Florian smiled around the edge of his beer and said, wryly, “We Swiss are not pacifists because we are weak; it’s because we were rental soldiers in the dark age and renaissance. Fighting for your own selfish reasons is bad marketing.”

Zeughauskeller (picture stolen off of google image search)

Zeughauskeller (picture stolen off of google image search)

We were sitting in a restaurant made out of an old military armory, the Zeughauskellar, in Zurich, after a busy day spent arguing about computer security stuff and a trip to a shooting range for some friendly pistol competition that I lost, but not embarrassingly. This was around the time of Gulf War II, so we were discussing strategy over beer and sausages and potatoes: carbs piled on carbs.
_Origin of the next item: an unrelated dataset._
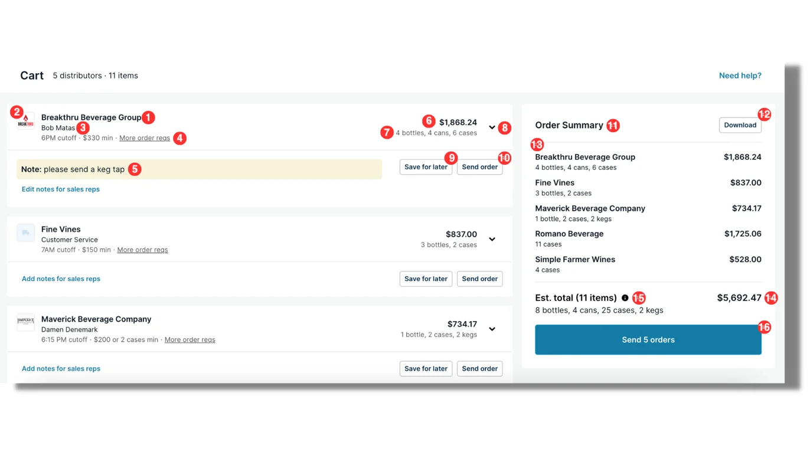Open More order reqs for Fine Vines
Viewport: 810px width, 455px height.
pos(142,250)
Florian is Swiss, I’m post-nationalist, the other people at the table were another American fellow-traveller, and a German who used to work for BND, now a consultant.
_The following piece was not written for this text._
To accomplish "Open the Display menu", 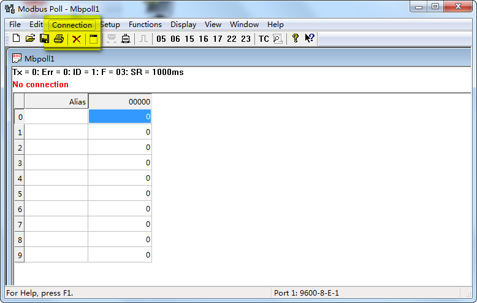I will click(183, 25).
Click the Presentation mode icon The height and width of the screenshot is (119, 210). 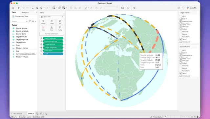coord(128,8)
Florian continued, “You can tell a lot about the purpose of a military by how it’s structured, by its logistics. Now that Switzerland doesn’t send its armies out to fight for pay, we don’t need a standing army, we rely on terrain, emplaced weapons, cleared fields-of-fire, defense. Our strategy is that if we are invaded we will cost the invader a ridiculous amount of pain for every foot they go.”

That all made sense, but what stuck in my mind was the first bit:
You can tell a lot about the purpose of a military by how it’s structured, by its logistics.

I said, “That first bit. That’s profound. When you look at the US military, we call it ‘defense’ but there is no actual attempt to defend anything: it’s all ‘force projection’ all the time.”

Florian nodded, “Yes, see, force projection is a logistical problem. If, tomorrow, my government decided we were going to war with Monaco – we’d probably win – but I’d have to ask, ‘Sir? How should we get there? Should we book plane tickets on Lufthansa?” The guy from BND made happy chucklings at that mental picture, and the conversation continued.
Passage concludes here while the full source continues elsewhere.